Challenge - Rewrite every one of the records below as a numbered list, leaving out the blank lines.
-=-=-=-=-
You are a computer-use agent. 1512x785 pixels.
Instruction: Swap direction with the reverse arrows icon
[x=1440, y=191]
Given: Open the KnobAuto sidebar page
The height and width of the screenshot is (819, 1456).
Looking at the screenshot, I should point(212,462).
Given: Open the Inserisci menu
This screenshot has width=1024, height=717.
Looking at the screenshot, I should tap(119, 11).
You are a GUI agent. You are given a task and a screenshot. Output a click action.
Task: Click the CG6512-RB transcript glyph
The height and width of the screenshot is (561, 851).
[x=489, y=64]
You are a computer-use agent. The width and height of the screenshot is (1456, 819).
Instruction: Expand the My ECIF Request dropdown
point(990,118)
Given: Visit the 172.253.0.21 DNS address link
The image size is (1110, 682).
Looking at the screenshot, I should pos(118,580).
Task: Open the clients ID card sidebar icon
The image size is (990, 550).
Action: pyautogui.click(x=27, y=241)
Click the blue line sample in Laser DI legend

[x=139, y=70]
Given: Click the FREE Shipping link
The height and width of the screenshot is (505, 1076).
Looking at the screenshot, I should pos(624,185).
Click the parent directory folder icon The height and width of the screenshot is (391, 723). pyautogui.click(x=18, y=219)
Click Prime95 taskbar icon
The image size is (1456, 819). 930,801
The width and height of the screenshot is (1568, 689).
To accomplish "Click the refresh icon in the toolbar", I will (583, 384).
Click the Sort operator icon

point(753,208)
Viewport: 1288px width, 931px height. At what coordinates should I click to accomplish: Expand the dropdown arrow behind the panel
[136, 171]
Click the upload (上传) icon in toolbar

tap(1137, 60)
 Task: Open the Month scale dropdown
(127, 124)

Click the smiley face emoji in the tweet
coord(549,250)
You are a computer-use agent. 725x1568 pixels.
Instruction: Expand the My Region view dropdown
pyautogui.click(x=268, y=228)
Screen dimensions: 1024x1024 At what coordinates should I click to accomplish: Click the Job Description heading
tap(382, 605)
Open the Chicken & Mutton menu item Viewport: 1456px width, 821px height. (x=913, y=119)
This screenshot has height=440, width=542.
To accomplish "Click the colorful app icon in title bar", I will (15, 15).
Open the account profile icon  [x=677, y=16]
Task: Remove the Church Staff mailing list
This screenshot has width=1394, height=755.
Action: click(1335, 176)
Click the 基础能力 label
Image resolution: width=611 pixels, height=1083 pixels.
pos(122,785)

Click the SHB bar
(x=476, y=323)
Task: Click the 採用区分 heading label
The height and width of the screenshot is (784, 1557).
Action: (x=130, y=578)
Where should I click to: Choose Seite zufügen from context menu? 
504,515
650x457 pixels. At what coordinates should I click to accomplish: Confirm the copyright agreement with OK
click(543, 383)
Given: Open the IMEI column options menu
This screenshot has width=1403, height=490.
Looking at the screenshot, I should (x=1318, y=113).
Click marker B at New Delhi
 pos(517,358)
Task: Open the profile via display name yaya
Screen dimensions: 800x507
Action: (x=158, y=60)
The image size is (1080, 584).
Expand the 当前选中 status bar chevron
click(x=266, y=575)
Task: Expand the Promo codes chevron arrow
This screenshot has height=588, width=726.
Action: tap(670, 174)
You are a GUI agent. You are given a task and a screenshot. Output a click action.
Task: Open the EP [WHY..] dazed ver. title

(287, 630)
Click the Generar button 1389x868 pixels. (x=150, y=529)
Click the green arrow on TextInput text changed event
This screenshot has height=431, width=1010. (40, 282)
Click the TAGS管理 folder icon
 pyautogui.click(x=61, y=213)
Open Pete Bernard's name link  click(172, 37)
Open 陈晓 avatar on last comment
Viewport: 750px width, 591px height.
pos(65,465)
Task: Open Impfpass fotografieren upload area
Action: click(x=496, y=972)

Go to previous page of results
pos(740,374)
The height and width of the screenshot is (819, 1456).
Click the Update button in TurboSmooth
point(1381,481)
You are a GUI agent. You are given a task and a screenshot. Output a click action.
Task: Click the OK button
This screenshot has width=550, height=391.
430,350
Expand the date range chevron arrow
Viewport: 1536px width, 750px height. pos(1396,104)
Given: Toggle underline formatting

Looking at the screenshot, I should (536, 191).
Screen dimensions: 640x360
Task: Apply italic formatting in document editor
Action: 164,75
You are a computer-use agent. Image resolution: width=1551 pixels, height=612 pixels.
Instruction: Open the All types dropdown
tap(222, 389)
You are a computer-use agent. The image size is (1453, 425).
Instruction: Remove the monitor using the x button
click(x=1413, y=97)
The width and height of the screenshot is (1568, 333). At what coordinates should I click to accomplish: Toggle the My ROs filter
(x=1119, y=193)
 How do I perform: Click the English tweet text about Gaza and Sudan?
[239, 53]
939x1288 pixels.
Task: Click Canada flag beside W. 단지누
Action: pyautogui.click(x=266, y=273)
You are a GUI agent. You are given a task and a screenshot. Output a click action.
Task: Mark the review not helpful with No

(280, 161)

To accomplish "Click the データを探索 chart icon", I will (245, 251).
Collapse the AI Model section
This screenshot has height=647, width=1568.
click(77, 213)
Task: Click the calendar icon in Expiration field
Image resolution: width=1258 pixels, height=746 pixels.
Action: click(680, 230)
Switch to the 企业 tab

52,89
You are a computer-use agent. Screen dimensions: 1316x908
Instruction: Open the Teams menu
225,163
-=-=-=-=-
Written response -
1. You are a computer-use agent. 1512x785 pixels.
2. Instruction: Swap direction with the reverse arrows icon
3. [x=1440, y=191]
4. Given: Open the KnobAuto sidebar page
5. The height and width of the screenshot is (819, 1456).
6. Looking at the screenshot, I should point(212,462).
7. Given: Open the Inserisci menu
8. This screenshot has width=1024, height=717.
9. Looking at the screenshot, I should tap(119, 11).
10. You are a GUI agent. You are given a task and a screenshot. Output a click action.
11. Task: Click the CG6512-RB transcript glyph
12. The height and width of the screenshot is (561, 851).
13. [x=489, y=64]
14. You are a computer-use agent. The width and height of the screenshot is (1456, 819).
15. Instruction: Expand the My ECIF Request dropdown
16. point(990,118)
17. Given: Visit the 172.253.0.21 DNS address link
18. The image size is (1110, 682).
19. Looking at the screenshot, I should pos(118,580).
20. Task: Open the clients ID card sidebar icon
21. The image size is (990, 550).
22. Action: pyautogui.click(x=27, y=241)
23. Click the blue line sample in Laser DI legend
24. [x=139, y=70]
25. Given: Click the FREE Shipping link
26. The height and width of the screenshot is (505, 1076).
27. Looking at the screenshot, I should pos(624,185).
28. Click the parent directory folder icon The height and width of the screenshot is (391, 723). pyautogui.click(x=18, y=219)
29. Click Prime95 taskbar icon
30. The image size is (1456, 819). 930,801
31. The width and height of the screenshot is (1568, 689).
32. To accomplish "Click the refresh icon in the toolbar", I will (583, 384).
33. Click the Sort operator icon
34. point(753,208)
35. Viewport: 1288px width, 931px height. At what coordinates should I click to accomplish: Expand the dropdown arrow behind the panel
36. [136, 171]
37. Click the upload (上传) icon in toolbar
38. tap(1137, 60)
39.  Task: Open the Month scale dropdown
40. (127, 124)
41. Click the smiley face emoji in the tweet
42. coord(549,250)
43. You are a computer-use agent. 725x1568 pixels.
44. Instruction: Expand the My Region view dropdown
45. pyautogui.click(x=268, y=228)
46. Screen dimensions: 1024x1024 At what coordinates should I click to accomplish: Click the Job Description heading
47. tap(382, 605)
48. Open the Chicken & Mutton menu item Viewport: 1456px width, 821px height. (x=913, y=119)
49. This screenshot has height=440, width=542.
50. To accomplish "Click the colorful app icon in title bar", I will (15, 15).
51. Open the account profile icon  [x=677, y=16]
52. Task: Remove the Church Staff mailing list
53. This screenshot has width=1394, height=755.
54. Action: click(1335, 176)
55. Click the 基础能力 label
56. Image resolution: width=611 pixels, height=1083 pixels.
57. pos(122,785)
58. Click the SHB bar
59. (x=476, y=323)
60. Task: Click the 採用区分 heading label
61. The height and width of the screenshot is (784, 1557).
62. Action: (x=130, y=578)
63. Where should I click to: Choose Seite zufügen from context menu? 
64. 504,515
65. 650x457 pixels. At what coordinates should I click to accomplish: Confirm the copyright agreement with OK
66. click(543, 383)
67. Given: Open the IMEI column options menu
68. This screenshot has width=1403, height=490.
69. Looking at the screenshot, I should (x=1318, y=113).
70. Click marker B at New Delhi
71.  pos(517,358)
72. Task: Open the profile via display name yaya
73. Screen dimensions: 800x507
74. Action: (x=158, y=60)
75. The image size is (1080, 584).
76. Expand the 当前选中 status bar chevron
77. click(x=266, y=575)
78. Task: Expand the Promo codes chevron arrow
79. This screenshot has height=588, width=726.
80. Action: tap(670, 174)
81. You are a GUI agent. You are given a task and a screenshot. Output a click action.
82. Task: Open the EP [WHY..] dazed ver. title
83. (287, 630)
84. Click the Generar button 1389x868 pixels. (x=150, y=529)
85. Click the green arrow on TextInput text changed event
86. This screenshot has height=431, width=1010. (40, 282)
87. Click the TAGS管理 folder icon
88.  pyautogui.click(x=61, y=213)
89. Open Pete Bernard's name link  click(172, 37)
90. Open 陈晓 avatar on last comment
91. Viewport: 750px width, 591px height.
92. pos(65,465)
93. Task: Open Impfpass fotografieren upload area
94. Action: click(x=496, y=972)
95. Go to previous page of results
96. pos(740,374)
97. The height and width of the screenshot is (819, 1456).
98. Click the Update button in TurboSmooth
99. point(1381,481)
100. You are a GUI agent. You are given a task and a screenshot. Output a click action.
101. Task: Click the OK button
102. This screenshot has width=550, height=391.
103. 430,350
104. Expand the date range chevron arrow
105. Viewport: 1536px width, 750px height. pos(1396,104)
106. Given: Toggle underline formatting
107. Looking at the screenshot, I should (536, 191).
108. Screen dimensions: 640x360
109. Task: Apply italic formatting in document editor
110. Action: 164,75
111. You are a computer-use agent. Image resolution: width=1551 pixels, height=612 pixels.
112. Instruction: Open the All types dropdown
113. tap(222, 389)
114. You are a computer-use agent. The image size is (1453, 425).
115. Instruction: Remove the monitor using the x button
116. click(x=1413, y=97)
117. The width and height of the screenshot is (1568, 333). At what coordinates should I click to accomplish: Toggle the My ROs filter
118. (x=1119, y=193)
119.  How do I perform: Click the English tweet text about Gaza and Sudan?
120. [239, 53]
121. 939x1288 pixels.
122. Task: Click Canada flag beside W. 단지누
123. Action: pyautogui.click(x=266, y=273)
124. You are a GUI agent. You are given a task and a screenshot. Output a click action.
125. Task: Mark the review not helpful with No
126. (280, 161)
127. To accomplish "Click the データを探索 chart icon", I will (245, 251).
128. Collapse the AI Model section
129. This screenshot has height=647, width=1568.
130. click(77, 213)
131. Task: Click the calendar icon in Expiration field
132. Image resolution: width=1258 pixels, height=746 pixels.
133. Action: click(680, 230)
134. Switch to the 企业 tab
135. 52,89
136. You are a computer-use agent. Screen dimensions: 1316x908
137. Instruction: Open the Teams menu
138. 225,163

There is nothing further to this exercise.